____ DATA TO PROCESS

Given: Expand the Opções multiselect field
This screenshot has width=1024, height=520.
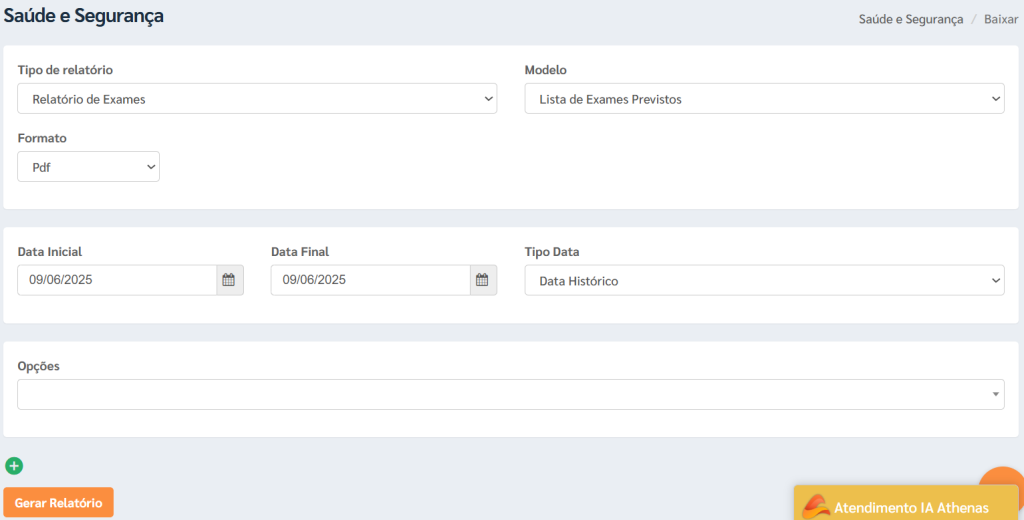Looking at the screenshot, I should (511, 395).
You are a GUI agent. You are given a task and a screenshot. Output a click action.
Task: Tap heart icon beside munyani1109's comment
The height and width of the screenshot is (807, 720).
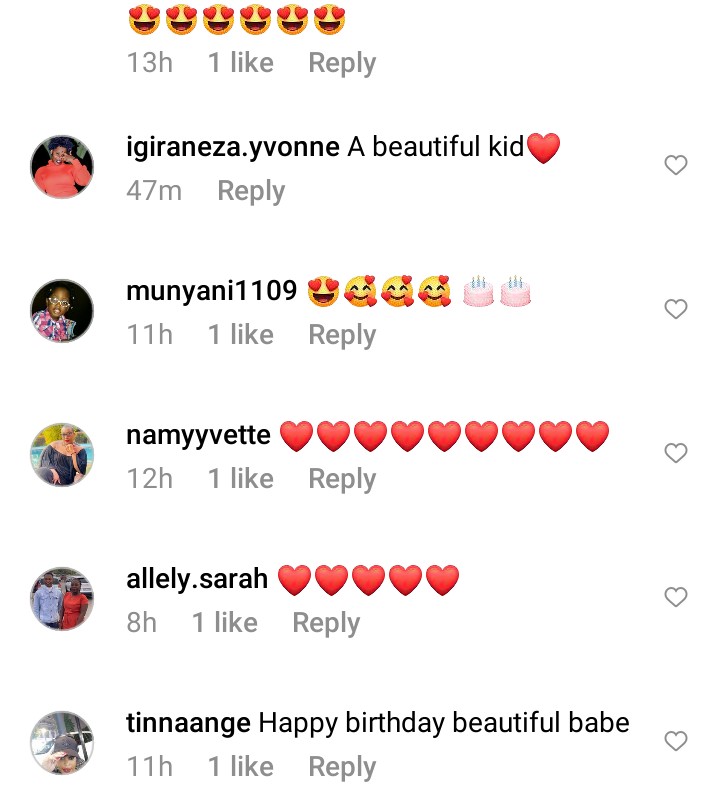click(676, 309)
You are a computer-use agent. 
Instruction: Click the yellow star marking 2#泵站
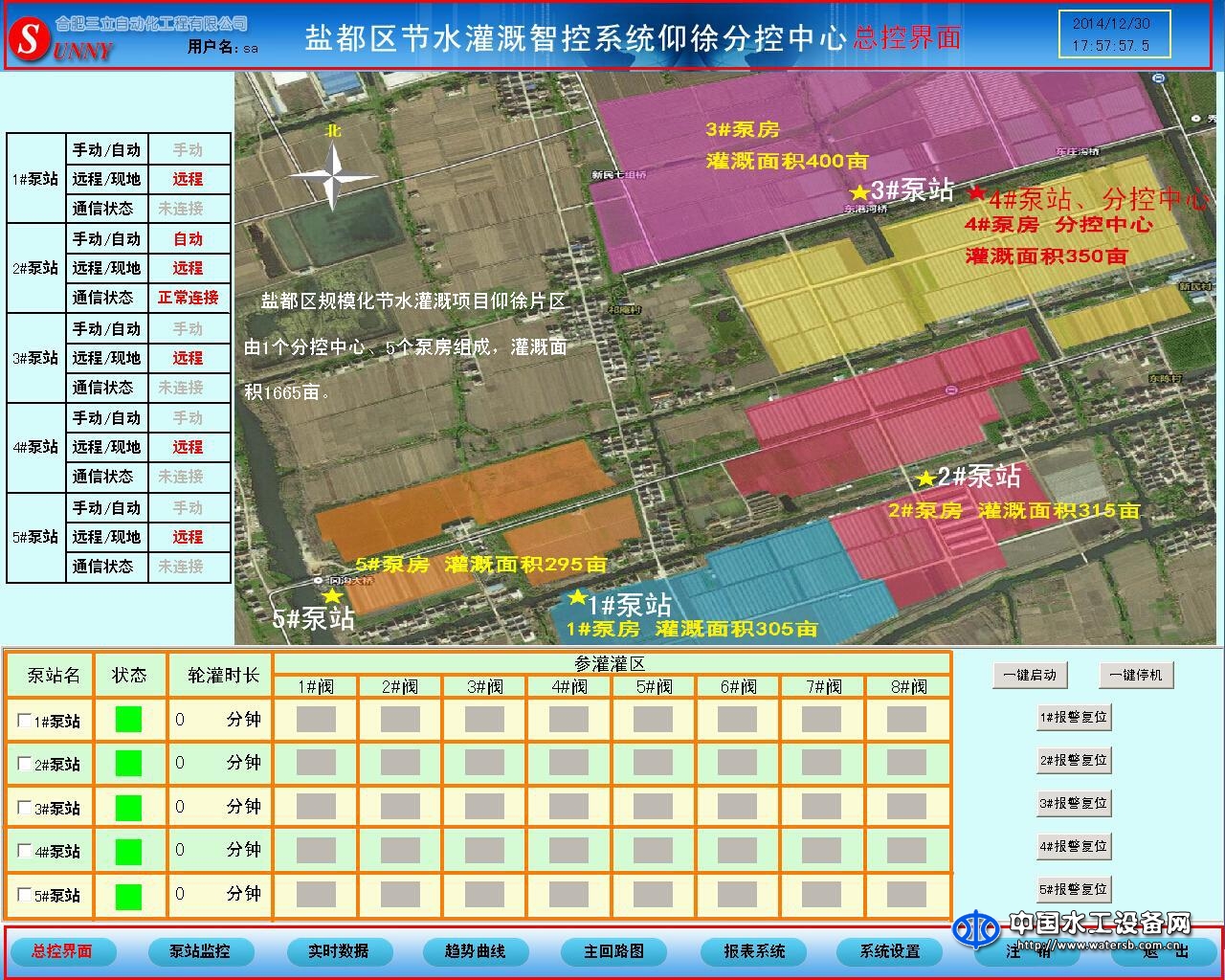(x=925, y=479)
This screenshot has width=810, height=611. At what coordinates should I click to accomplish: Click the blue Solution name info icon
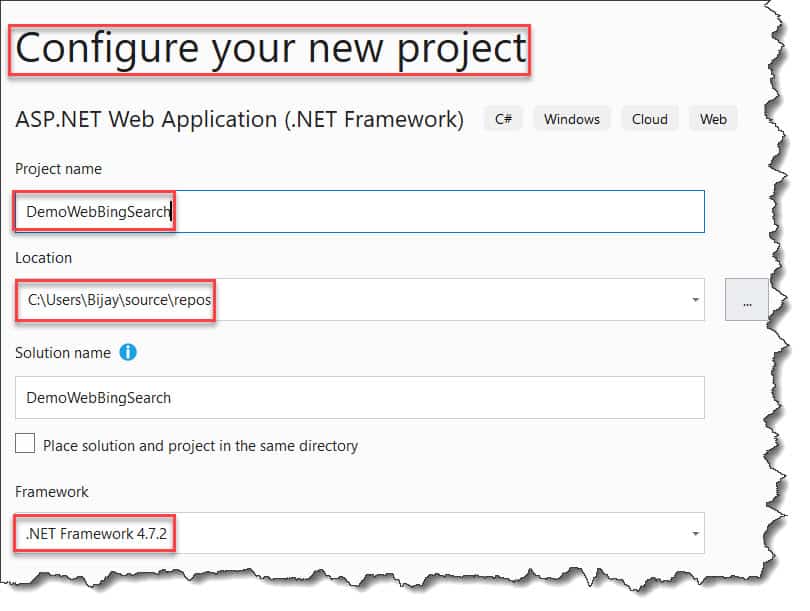click(x=127, y=352)

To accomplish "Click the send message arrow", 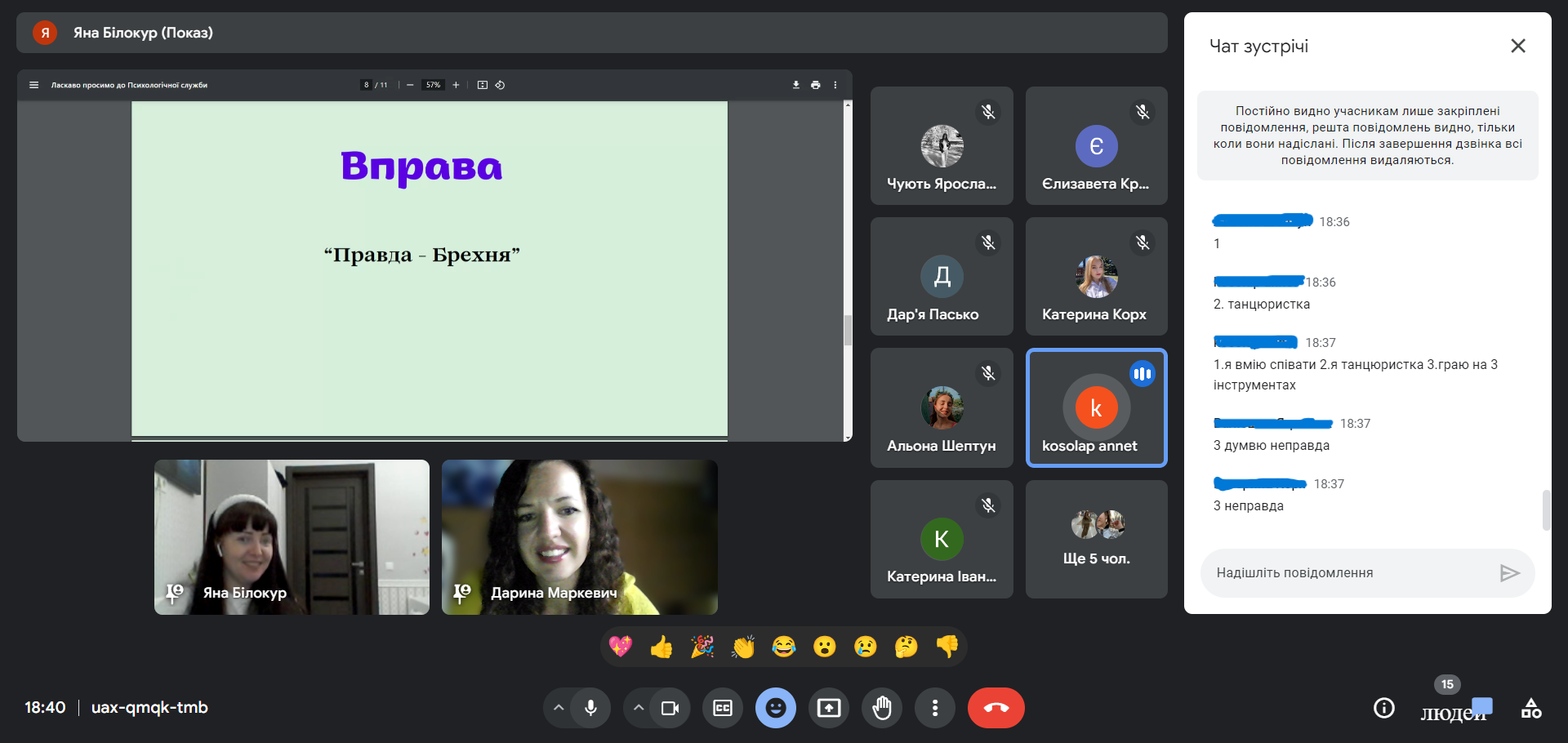I will [x=1509, y=573].
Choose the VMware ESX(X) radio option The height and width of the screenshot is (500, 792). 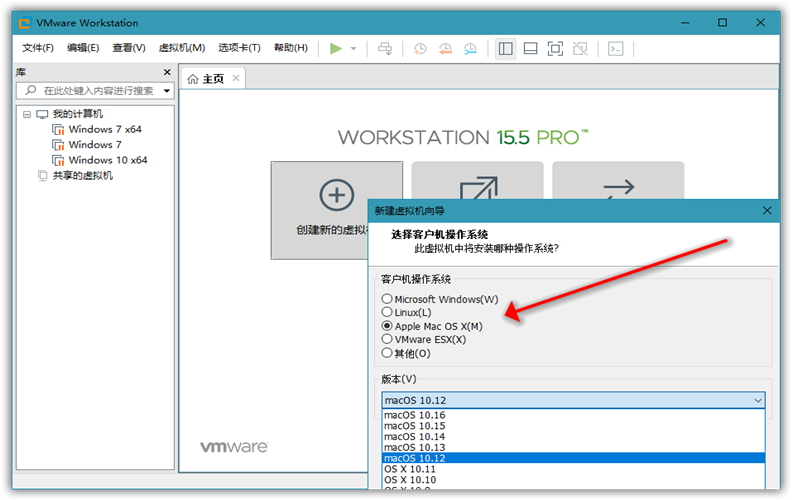[x=387, y=339]
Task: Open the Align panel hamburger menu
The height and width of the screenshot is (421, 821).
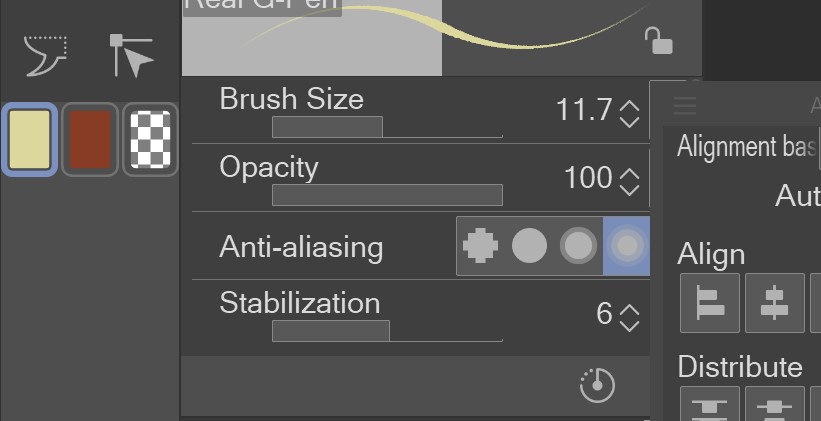Action: (685, 105)
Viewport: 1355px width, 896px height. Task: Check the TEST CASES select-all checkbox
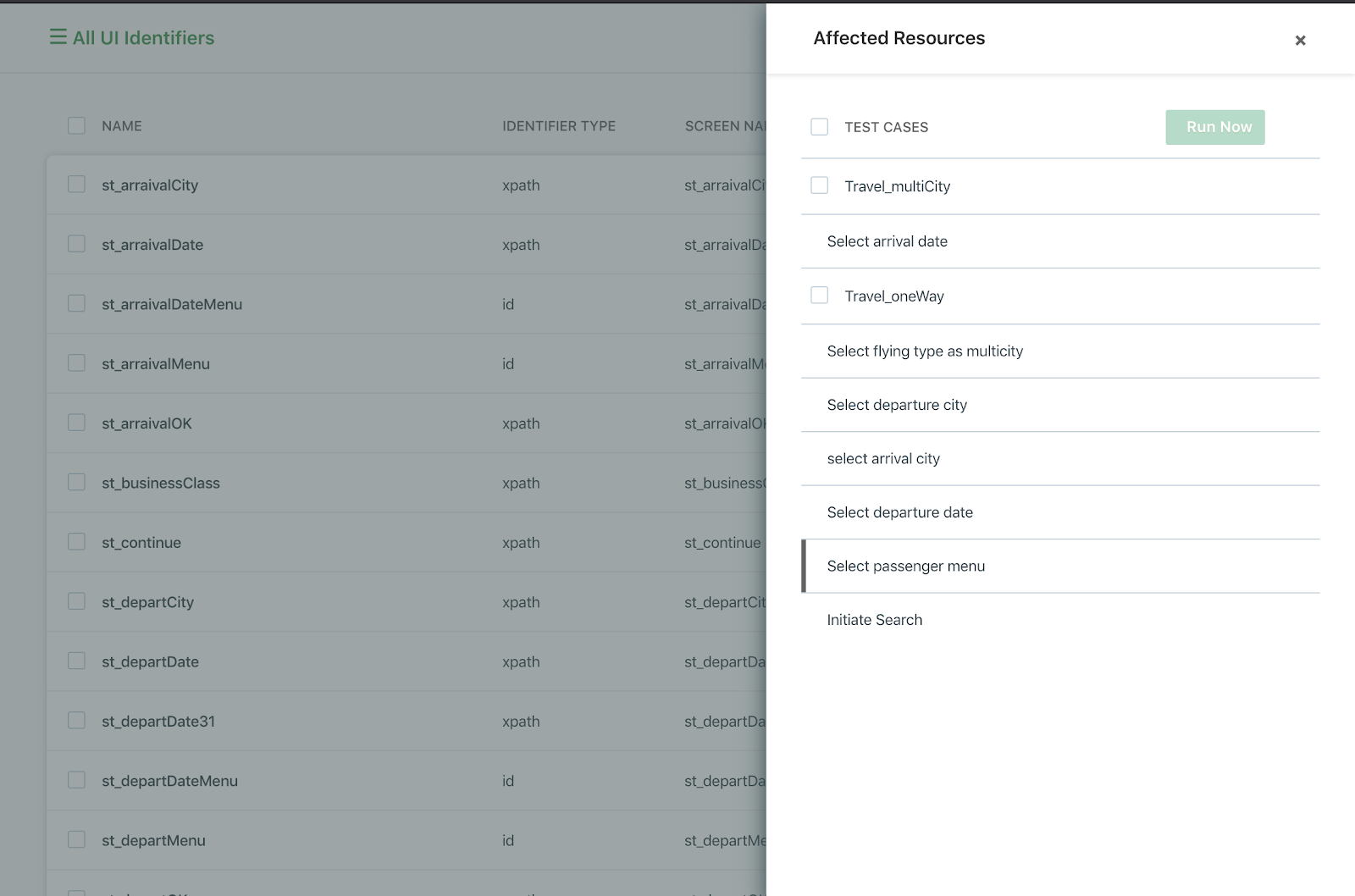[819, 127]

________

- _WORK REQUEST_
The lines to copy are those above that contain the string "agent".

- _TASK SOLUTION_
You are a GUI agent. You are given a task and a screenshot. Output a click action.
You are a computer-use agent. 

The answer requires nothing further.